= WHAT THE EXERCISE ASKS =
From the listing that follows, extract every line and set it down unaltered.

= MATERIAL FOR THIS TASK =

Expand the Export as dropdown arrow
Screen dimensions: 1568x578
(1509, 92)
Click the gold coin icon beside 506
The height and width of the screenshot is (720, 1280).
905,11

= FINISHED TASK =
Expand the Export as dropdown arrow
Screen dimensions: 1568x578
(1509, 92)
Click the gold coin icon beside 506
The height and width of the screenshot is (720, 1280).
905,11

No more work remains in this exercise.